At one time Linux was derisively known as Hacker OS. These days it’s getting so respectable that even database vendors are climbing aboard. In the space of ten days in July, Computer Associates, Informix and Oracle announced database ports to the platform. Now Dell has confirmed that it has been shipping PCs pre-loaded with the open source operating system for twelve months. The clincher, though, has to be a panel discussion devoted to Linux in the Enterprise at Comdex/Enterprise San Francisco. Hacker OS comes to Suit Central? What gives? Is it time for hackers to throw in their mice and switch careers to biotech or rocket science? Is Linux getting boring? Fortunately Linux bucked all Comdex conventions by providing a platform for ninety minutes’ lively chat and even a nugget or two of real meat. Panel members included Larry Augustin, president of VA Research and director of Linux International; Scott McNeil, president of SuSE USA; Bob Young, president of Red Hat Software; John Downey, Linux product manager at Informix; a couple of enterprise users of Linux and representatives from Intel and Oracle. Asked about the news from Dell, Larry Augustin drew a fine distinction between companies that pre-install software upon customer request and companies that tell customers they will pre- install if required. Dell’s stealth campaign hasn’t been very stealthy, he said. That’s just fine with him: We have customers at VA Research who chose our hardware over pre-installed PCs from Dell.

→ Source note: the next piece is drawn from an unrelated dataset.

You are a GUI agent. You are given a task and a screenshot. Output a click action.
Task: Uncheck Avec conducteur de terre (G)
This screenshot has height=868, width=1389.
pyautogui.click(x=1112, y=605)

Panel chair Nicholas Petreley next asked SuSE’s Scott McNeil whether the North American market differed from Europe in any way. Sure, said McNeil. The European market hasn’t been hypnotized by Microsoft.

By Rachel Chalmers

Red Hat’s Bob Young stepped in to describe Microsoft as the 20th Century’s best marketing organization. They may do evil, Young said, but they do it so well! He said the Linux distributors are not trying to compete with Microsoft on Microsoft’s terms. We’re trying to change the rules under which they have to play the game, he said. We don’t try and control our technology. Because we don’t own our intellectual property we have to try to build our brand. Young made the observation that while Microsoft’s brand still carries cachet in the consumer space, among technical people it is becoming more and more tarnished every day. They have used their ability to coerce the industry to do what they want one too many times, he concluded. There was some lively discussion about the newly formed Linux Standards Board, formed in a bid to prevent the ‘Balkanization’ of Linux into many incompatible Linuxes. SuSe’s McNeil called the LSB: absolutely critical. Red Hat’s Young said that while all standards bodies are a Good Thing, having open source should prevent Balkanization in any case. Unix only fragmented when vendors added tools, then claimed their software as proprietary and refused to release the source. The terms under which Linux is licensed are designed to prevent this from happening. There followed some lively questioning from the audience. One of the questioners turned out to be Paul Cubbage, a founder of Unix house the Wollongong Group, who insisted that without a standard user interface, Linux would never crack the consumer desktop market. This proposal was hotly debated. Another questioner, from the Silicon Valley Linux Users Group, demanded of the panel what they were giving back to the community that had created a market for them to exploit. Vendor waffle ensued. Petreley, who presided over the now-defunct NCWorld magazine, has just been appointed to edit a web-only publication to be called LinuxWorld. While recognized for the quality of its content, NCWorld lasted only as long as the marketing hype generated by Oracle. On the grassroots support for the OS alone, it seems safe to say that LinuxWorld should last longer. Until that support evaporates and panel discussions turn into content-free Microsoft-esque ma

rketing exercises, Linux can get as respectable as it likes. It still won’t get boring.